“Pricing momentum in the Aggregates business continued with each of our product lines reporting growth. Importantly, for the third quarter in a row, each of our reportable segments achieved pricing improvement in the aggregates product line, enabling us to achieve an overall increase of 2.3%. Our vertically integrated businesses also achieved pricing growth, with the ready mixed concrete and asphalt product lines reporting increases of 7.0% and 1.6%, respectively.
“We were pleased to leverage our sales growth into a 70-basis-point expansion of consolidated gross margin (excluding freight and delivery revenues). In fact, we achieved gross margin improvement in each of our Aggregates business’ three reportable segments, with the Southeast and West Groups each reporting a 200-basis-point expansion. Growth in the Mid-America Group was led by the Mid-Atlantic Division, which once again leveraged an increase in aggregates shipments into an incremental gross margin (excluding freight and delivery revenues) exceeding our publicly stated expectations.

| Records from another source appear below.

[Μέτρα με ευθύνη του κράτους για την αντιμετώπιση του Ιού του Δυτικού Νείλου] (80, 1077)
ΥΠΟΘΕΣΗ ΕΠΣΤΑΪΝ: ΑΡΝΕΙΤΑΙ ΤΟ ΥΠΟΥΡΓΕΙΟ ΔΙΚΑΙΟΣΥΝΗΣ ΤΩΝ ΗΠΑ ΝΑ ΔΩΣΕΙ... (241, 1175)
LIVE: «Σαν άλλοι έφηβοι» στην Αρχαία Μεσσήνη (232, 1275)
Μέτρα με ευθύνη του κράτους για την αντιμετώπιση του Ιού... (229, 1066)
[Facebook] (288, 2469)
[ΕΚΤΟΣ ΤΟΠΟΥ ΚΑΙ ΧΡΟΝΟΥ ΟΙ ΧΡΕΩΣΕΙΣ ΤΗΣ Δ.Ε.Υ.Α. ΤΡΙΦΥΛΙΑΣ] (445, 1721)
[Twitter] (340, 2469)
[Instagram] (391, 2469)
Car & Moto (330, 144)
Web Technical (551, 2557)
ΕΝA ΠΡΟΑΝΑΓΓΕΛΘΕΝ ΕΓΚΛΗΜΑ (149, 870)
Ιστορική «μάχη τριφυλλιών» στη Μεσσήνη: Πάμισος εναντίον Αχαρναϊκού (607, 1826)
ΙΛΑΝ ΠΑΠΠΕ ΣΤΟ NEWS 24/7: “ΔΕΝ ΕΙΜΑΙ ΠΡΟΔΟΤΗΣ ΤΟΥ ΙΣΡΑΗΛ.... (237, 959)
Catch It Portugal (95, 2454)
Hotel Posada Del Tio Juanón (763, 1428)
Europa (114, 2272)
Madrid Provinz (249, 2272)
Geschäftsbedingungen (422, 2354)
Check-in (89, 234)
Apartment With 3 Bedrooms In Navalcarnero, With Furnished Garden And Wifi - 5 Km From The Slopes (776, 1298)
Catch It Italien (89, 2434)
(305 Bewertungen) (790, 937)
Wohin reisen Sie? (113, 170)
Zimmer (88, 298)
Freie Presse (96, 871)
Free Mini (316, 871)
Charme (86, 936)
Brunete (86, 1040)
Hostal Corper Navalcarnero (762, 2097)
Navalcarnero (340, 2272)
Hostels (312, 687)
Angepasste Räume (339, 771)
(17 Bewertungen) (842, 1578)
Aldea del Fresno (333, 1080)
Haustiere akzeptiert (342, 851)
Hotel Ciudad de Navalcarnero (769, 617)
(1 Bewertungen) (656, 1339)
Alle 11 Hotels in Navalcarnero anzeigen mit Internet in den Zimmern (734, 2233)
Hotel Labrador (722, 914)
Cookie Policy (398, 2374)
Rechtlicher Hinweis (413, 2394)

“SG&A expenses were 6.2% of net sales, a 20-basis-point increase compared with the prior-year quarter. On an absolute basis, SG&A expenses increased $5.0 million, in part due to higher pension and an information systems upgrade we successfully completed in October. Our implementation team did an outstanding job on this multi-year project while maintaining disciplined focus on their recurring responsibilities.
“In July, we completed an acquisition of three aggregates quarries in the greater Atlanta, Georgia, area. This transaction added over 800 million tons of permitted aggregates reserves, which enhances our long-term position in this market. The integration of these locations is complete, and we look forward to the contributions from these quarries.“Specialty Products continued its strong performance and generated record third-quarter net sales of $55.8 million, a 13% increase over the prior-year quarter. Sales growth was attributable to the dolomitic lime product line, reflecting the contribution from the Woodville kiln that became operational during the fourth quarter of 2012. While margins were negatively affected by a planned kiln outage for maintenance and higher coal costs, the business generated a third-quarter record $17.3 million in earnings from operations.